DowDuPont, the chemical behemoth created in 2017 from the merger of The Dow Chemical Company and E.I. DuPont de Nemours and Company, is set to spin-off Dow Holdings (“New Dow” or DOW) on April 1.  This is the first of two planned steps to create three leading global publicly-traded companies:  New Dow will focus on material sciences; Corteva, which will be spun-off on June 1, on agriculture (seeds and crop protection); and the surviving company (“New DuPont”) on specialty products.

In preparation for the spin-offs, DowDuPont held investor days for each of the three new companies on November 8-9, 2018 and sell-side analyst days on February 21, 2019.  (Slides and/or webcasts from these events are on DWDP’s investor relations website.) At these meetings, the three companies outlined their strategic visions, reported on recent performance trends and provided performance outlooks.

Under CEO Ed Breen’s leadership, a change in the corporate mindset is currently underway.  Prior to the merger, investors viewed DowDuPont as bloated, with high overhead and operating costs that were not in alignment with peers. This produced the subpar shareholder returns that became the catalyst for the merger that created DowDuPont.

Today, DowDuPont’s main objective is to increase long-term shareholder value by improving return on invested capital. A key part of this effort is reducing costs, for example by eliminating layers of management in its key businesses.  The company is utilizing industry benchmarking more extensively to guide its cost-cutting efforts. It is also seeking opportunities to cut overhead without crimping growth.

Management is likewise narrowing the scope of its capital spending to focus on projects with high short-term payback potential.  It is striving to keep capital spending within depreciation and amortization expense.  That should ensure that a higher proportion of reported earnings is converted into cash.

The New Dow will hold DowDuPont’s materials sciences businesses, which include the existing Performance Materials & Coatings, Industrial Intermediates & Infrastructure, and Packaging & Specialty Plastics business segments. Detailed descriptions of these businesses are available in DWDP’s 2018 10-K and in the SEC Form 10 describing in detail the proposed separation of new Dow.

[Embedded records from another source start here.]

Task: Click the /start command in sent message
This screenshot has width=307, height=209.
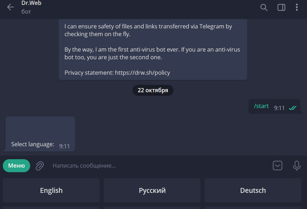Action: pos(261,106)
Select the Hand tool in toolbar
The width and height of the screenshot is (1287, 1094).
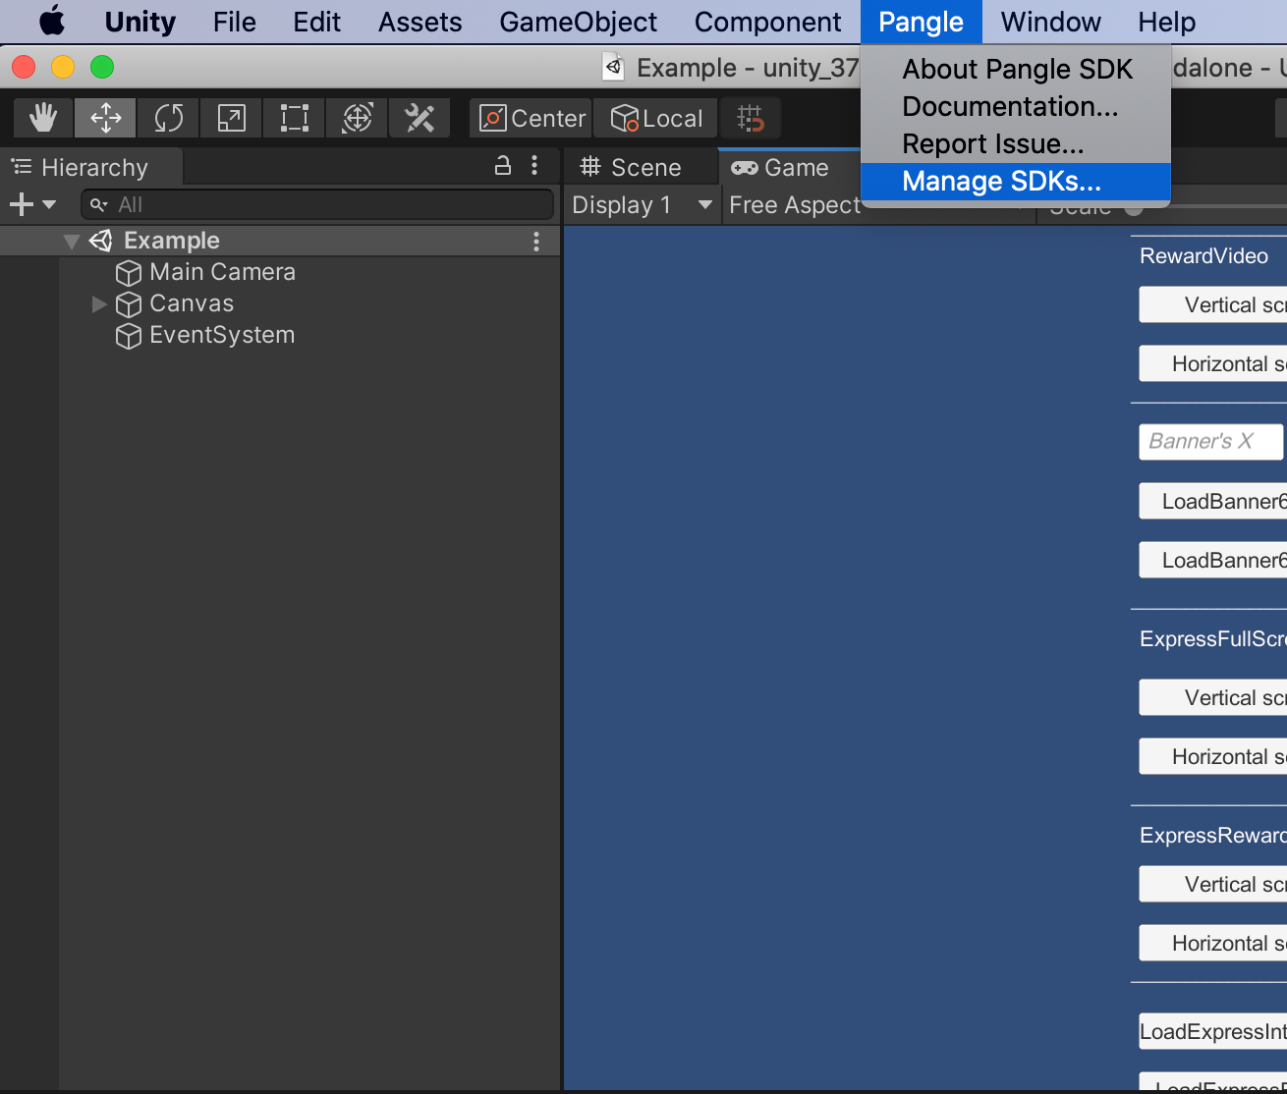pos(43,119)
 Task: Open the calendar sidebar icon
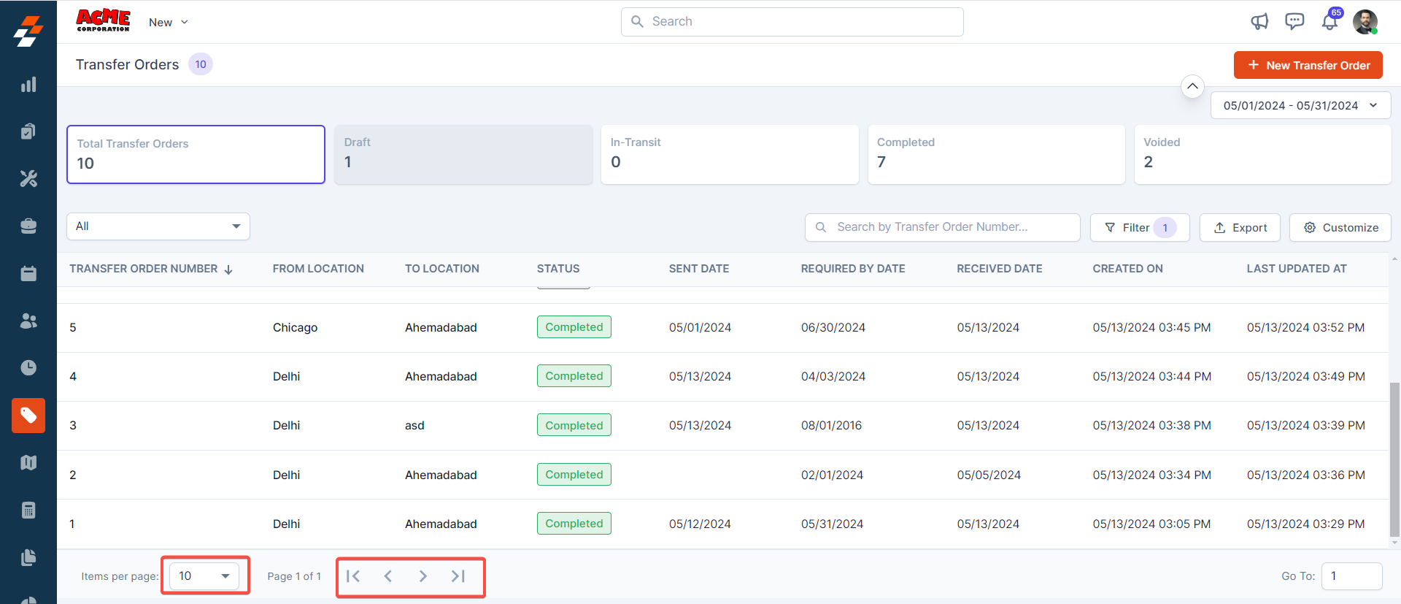(x=28, y=273)
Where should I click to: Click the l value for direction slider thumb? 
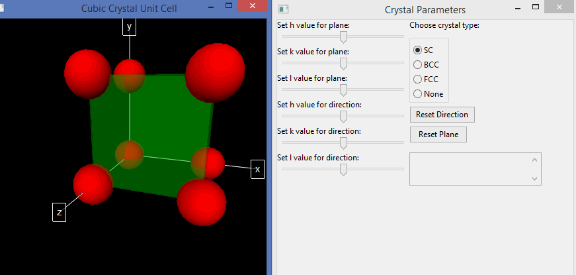pos(343,170)
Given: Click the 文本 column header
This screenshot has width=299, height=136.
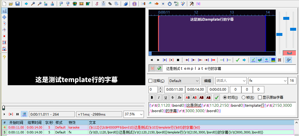Looking at the screenshot, I should 93,123.
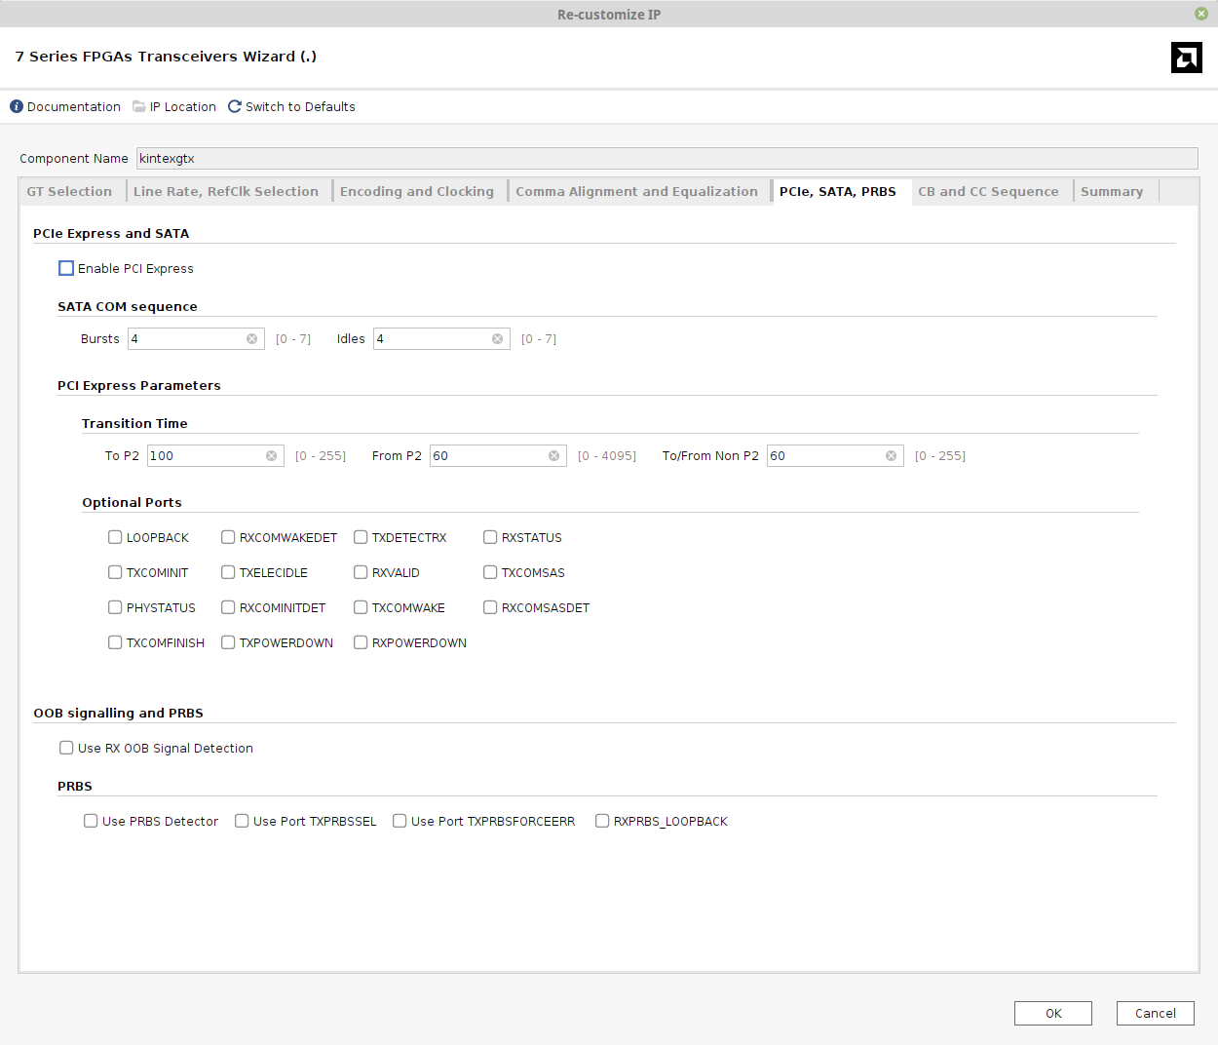Confirm changes with the OK button
The height and width of the screenshot is (1045, 1218).
(x=1052, y=1013)
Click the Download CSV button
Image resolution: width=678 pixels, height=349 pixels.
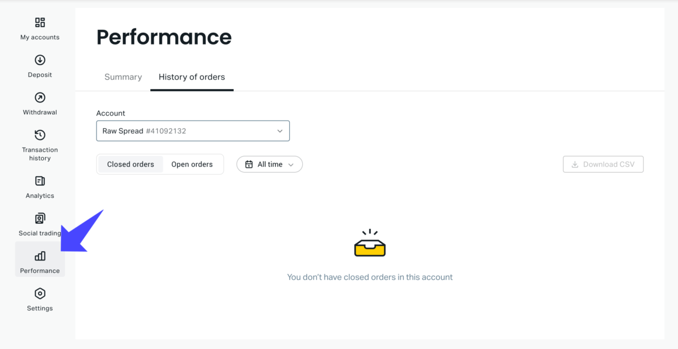pyautogui.click(x=603, y=165)
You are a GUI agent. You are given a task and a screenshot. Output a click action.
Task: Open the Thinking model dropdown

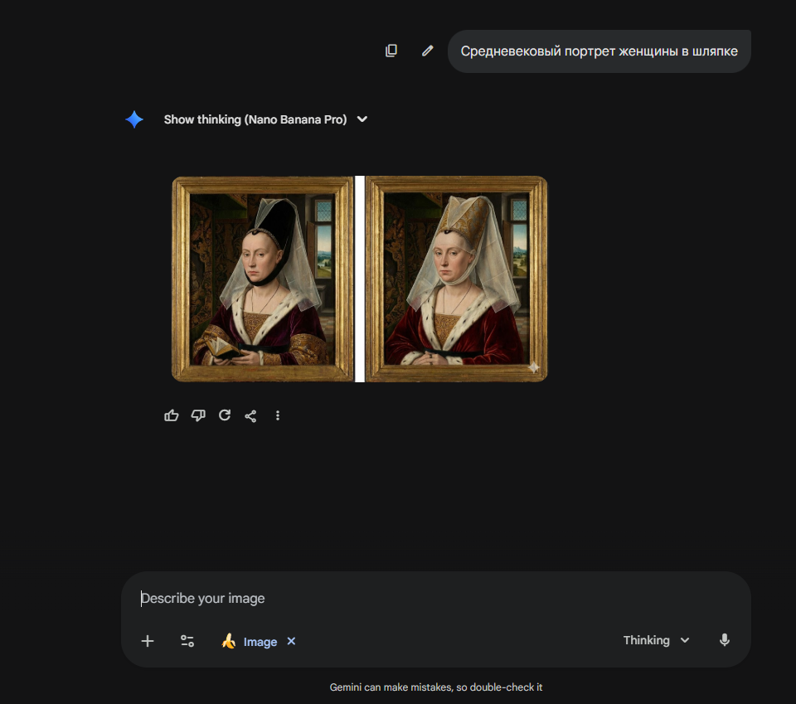point(656,640)
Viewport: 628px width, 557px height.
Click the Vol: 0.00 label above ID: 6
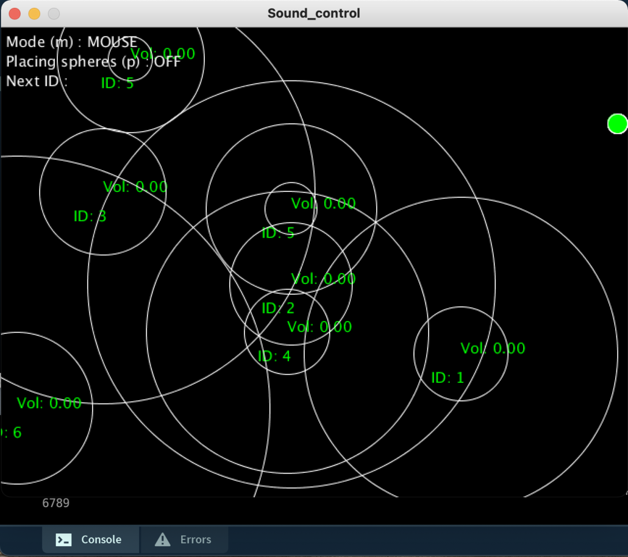[x=49, y=403]
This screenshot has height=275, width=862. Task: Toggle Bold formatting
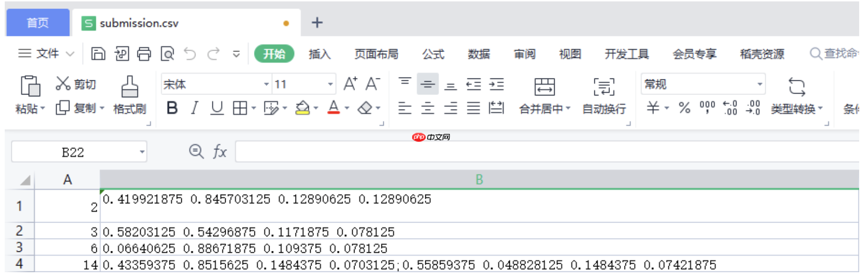coord(172,108)
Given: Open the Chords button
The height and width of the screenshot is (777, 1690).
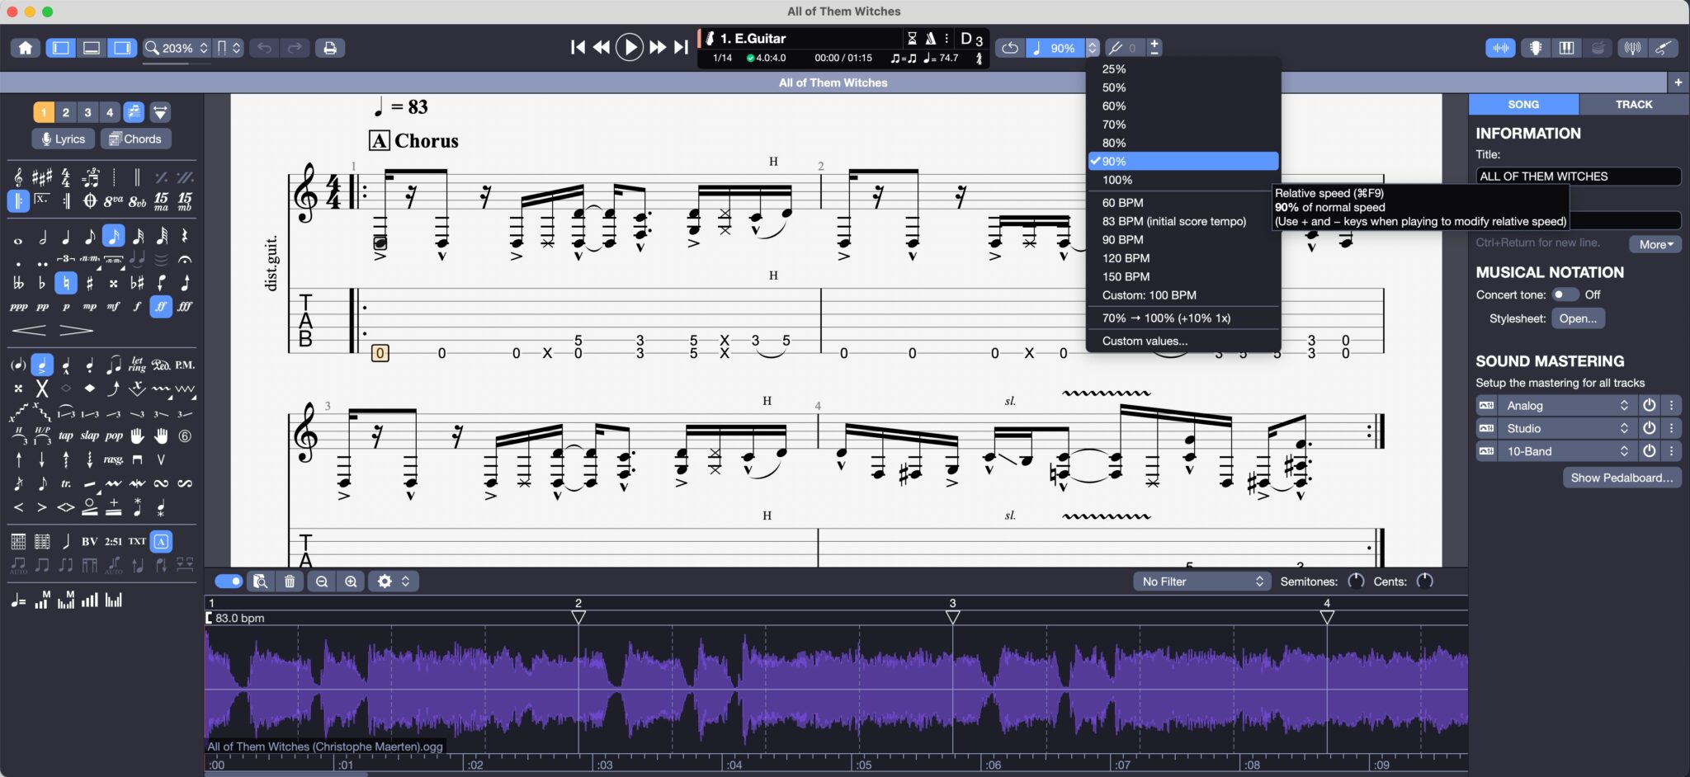Looking at the screenshot, I should [135, 139].
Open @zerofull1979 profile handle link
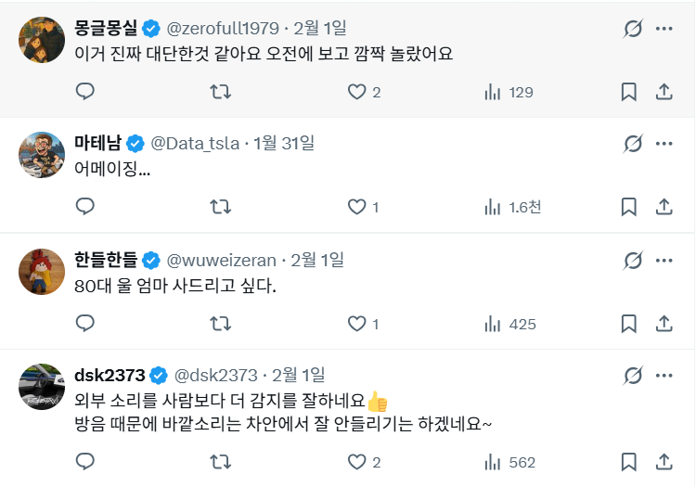696x487 pixels. coord(223,29)

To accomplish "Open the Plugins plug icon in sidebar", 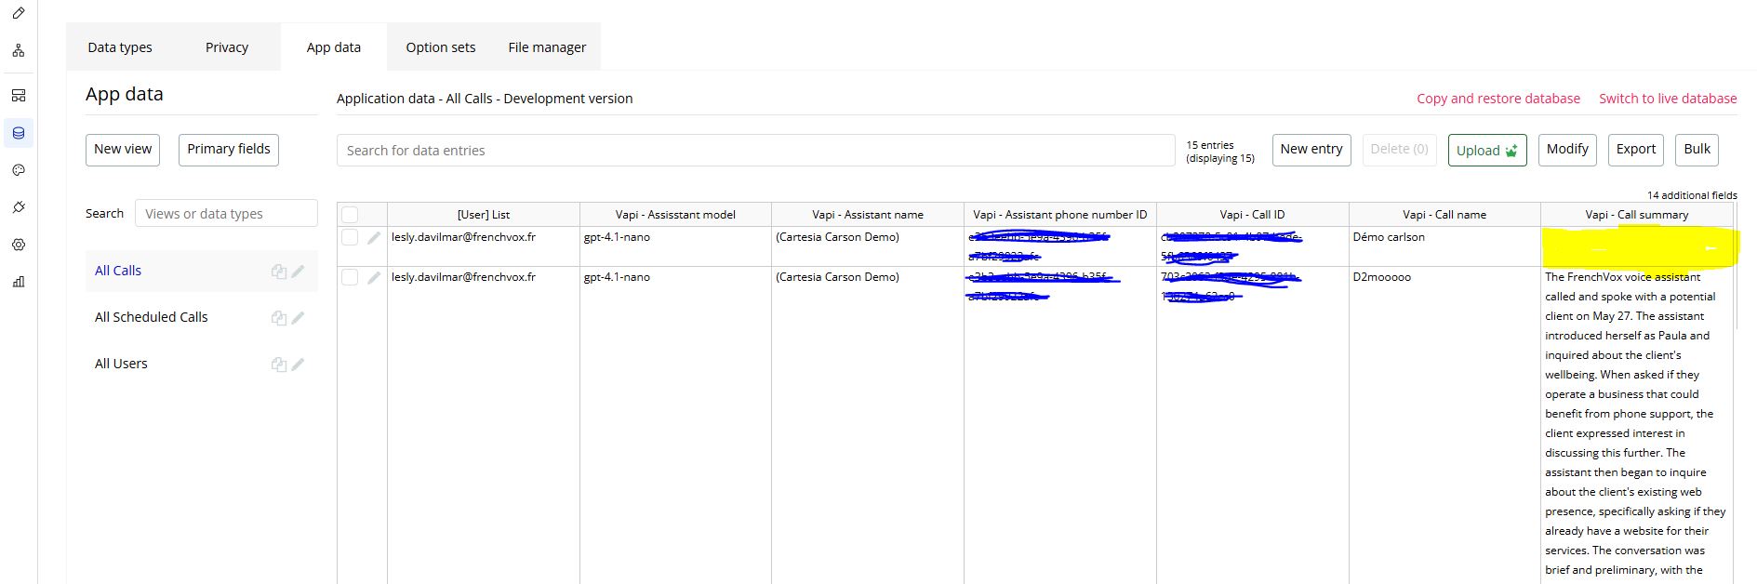I will tap(19, 207).
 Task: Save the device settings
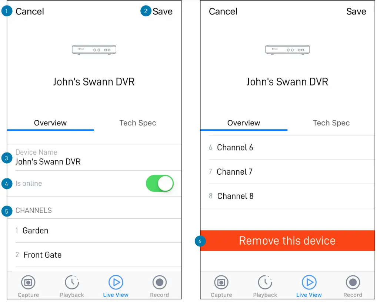(x=163, y=11)
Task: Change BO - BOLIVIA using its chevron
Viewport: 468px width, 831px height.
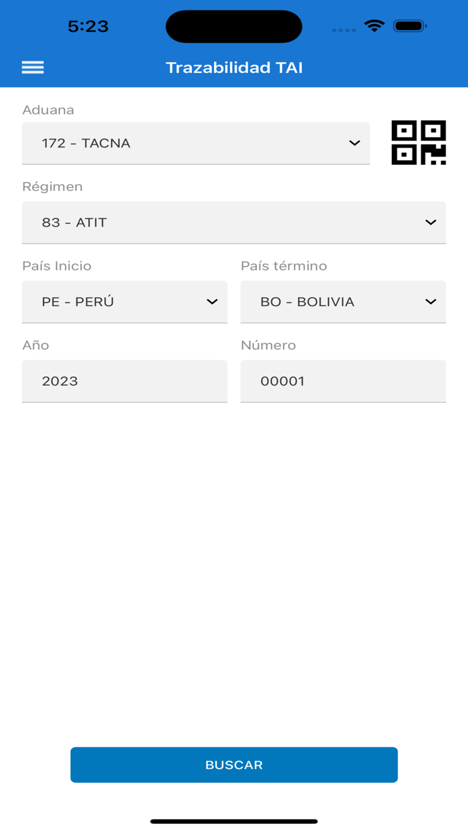Action: click(432, 302)
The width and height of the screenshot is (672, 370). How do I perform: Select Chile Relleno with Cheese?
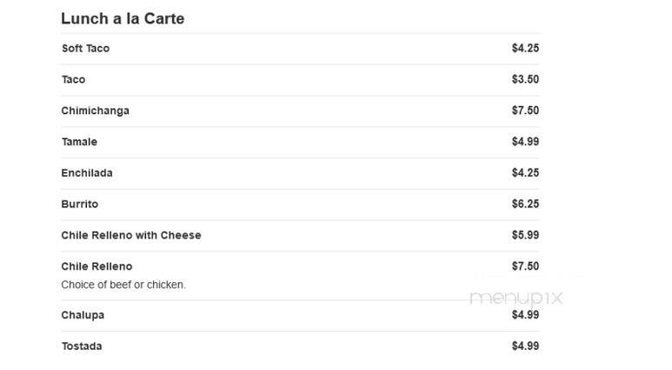pos(131,235)
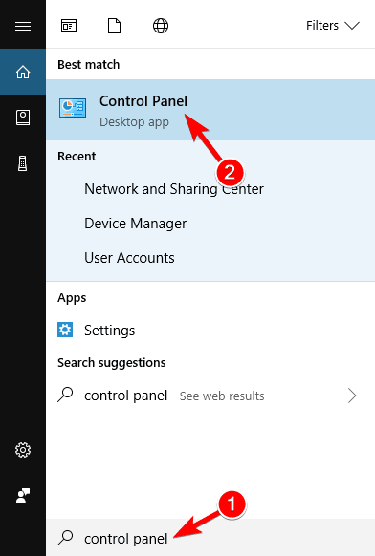The height and width of the screenshot is (556, 375).
Task: Filter results by Web globe icon
Action: pos(161,26)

These are global businesses that utilize ethylene, propylene and silicones (among others) as their primary building blocks. Coatings materials enhance the performance of paints and other coatings. Acrylics are used (in Performance Monomers) in the production of coatings, textiles and personal care products.

Dow is the world’s largest producer of purified ethylene oxide used to facilitate and improve the manufacturing processes of a wide variety of consumer and industrial goods. It is the world’s largest producer of polyurethanes that are used to make all rigid, semi-rigid and flexible foams and in the production of coatings, adhesives, sealants and elastomers. It is also a global leader in the production of plastics with two highly integrated global businesses.

The New Dow has 2018 pro forma net sales of $49.7 billion, operating EBIT of $6.2 billion, and operating EBITDA of $9.1 billion. (Pro forma operating EBIT and EBITDA exclude $1.27 billion of restructuring, integration and separation costs.) At the recent price of $49 for the when-issued stock (currently trading under the symbol “DOWW”), the New Dow has an equity market capitalization of $36.6 billion. Combined with its pro forma debt outstanding of $19.5 billion, its total market capitalization is $56.1 billion. Its current enterprise value-to-EBITDA multiple (excluding the above “one-time” costs) is 6.2 times.

The New Dow has announced that it will pay an annual dividend of $2.1 billion. With estimated total shares outstanding of 746.5 million, that works out to $2.81 per share. At the recent “when-issued” price of $49 per share, the stock’s dividend yield is 5.7%, well above the current indicated yield on the S&P 500 of 2.0% and on its peer group average of 3.4%.

With pro forma GAAP EPS of $3.93, the $2.81 annual dividend represents a payout ratio of 72%, which seems high. However, the GAAP EPS figure includes an estimated $1.35 of restructuring, integration and separation costs, which presumably will go away eventually. On an adjusted (non-GAAP) basis, which excludes these costs, Dow’s pro forma payout ratio would be a more sustainable 53%.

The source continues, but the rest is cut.